### Data to examine
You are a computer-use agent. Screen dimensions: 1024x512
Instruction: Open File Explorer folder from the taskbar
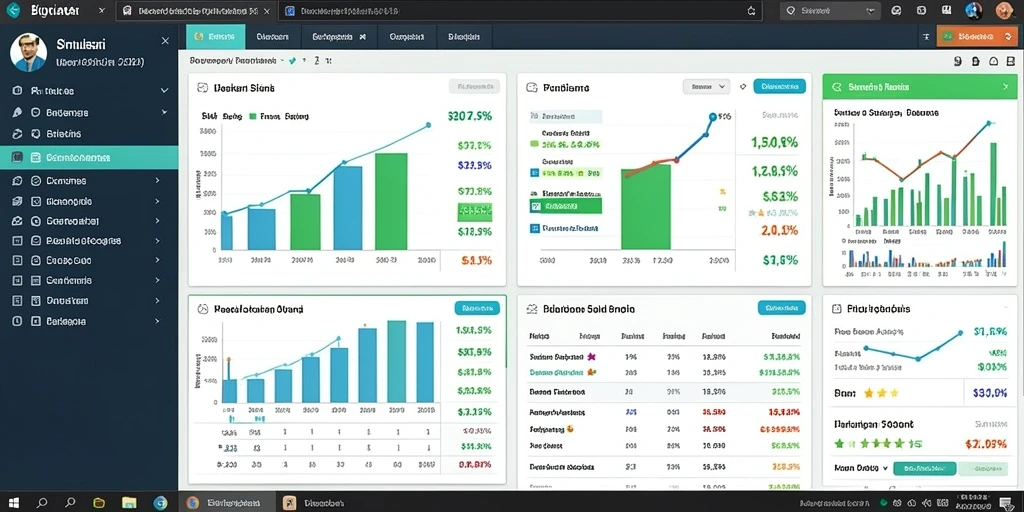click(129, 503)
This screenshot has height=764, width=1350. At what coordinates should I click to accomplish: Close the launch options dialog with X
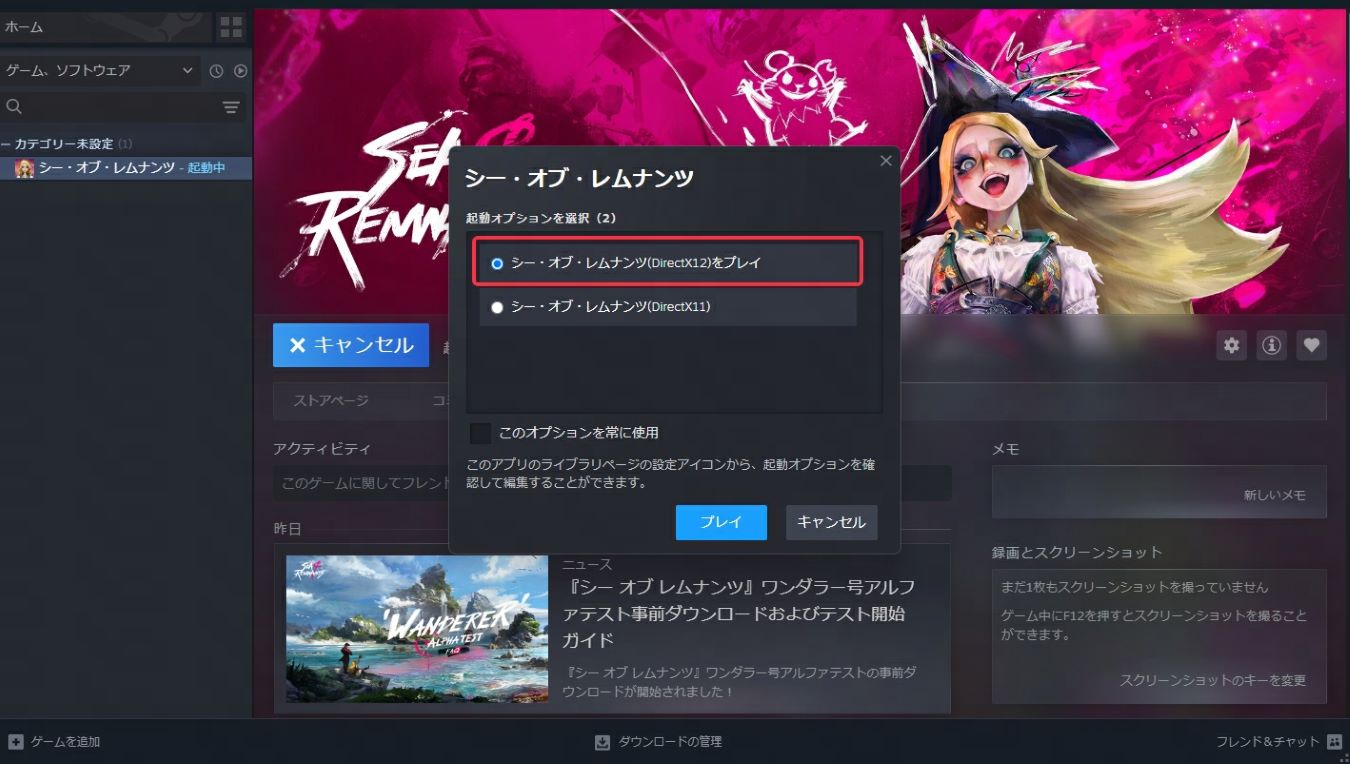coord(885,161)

### Action item
Please transcribe exactly the lines from the one that contains "This screenshot has" through the closing line of the entries, with no pictures.

### Output for this exercise
This screenshot has height=764, width=1350. At what coordinates should I click to accomplish: Close the launch options dialog with X
coord(885,161)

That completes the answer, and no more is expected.